Cyril Tuschi

Einbrecher stehlen Berlinale-Film über Chodorkowski

In die Arbeitsräume des Regisseurs Cyril Tuschi in Mitte ist eingebrochen worden. Die Täter stahlen seine Computer mit dem einem Dokumentarfilm über den russischen Regierungskritiker Michail Chodorkowski - offenbar gezielt.

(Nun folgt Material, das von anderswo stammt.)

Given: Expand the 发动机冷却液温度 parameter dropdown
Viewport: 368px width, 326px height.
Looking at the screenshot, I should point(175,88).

Kurz vor der Berlinale-Premiere ist der Film „Khodorkovsky“ über den inhaftierten russischen Regierungskritiker Michail Chodorkowski gestohlen worden. Unbekannte seien in die Arbeitsräume des Regisseurs Cyril Tuschi in der Sophienstraße in Mitte eingebrochen, wie die Polizei sagte. Nach Angaben der Produktionsfirma wurden dabei zwei PCs sowie zwei Laptops gestohlen, auf denen die Endfassung des Films gespeichert war. Andere Wertsachen wurden bei dem Einbruch zurückgelassen, die Türen aufgebrochen, die Räume verwüstet.

Die Premiere am 14. Februar bei den Internationalen Filmfestspielen sei nicht gefährdet, da die Berlinale bereits eine Kopie habe, allerdings ohne deutsche Untertitel.

Die Berliner Kriminalpolizei hat die Ermittlungen aufgenommen. Schon vor wenigen Wochen hatten Unbekannte eine Festplatte mit Teilen von Tuschis Dokumentarfilm aus einem Hotelzimmer gestohlen.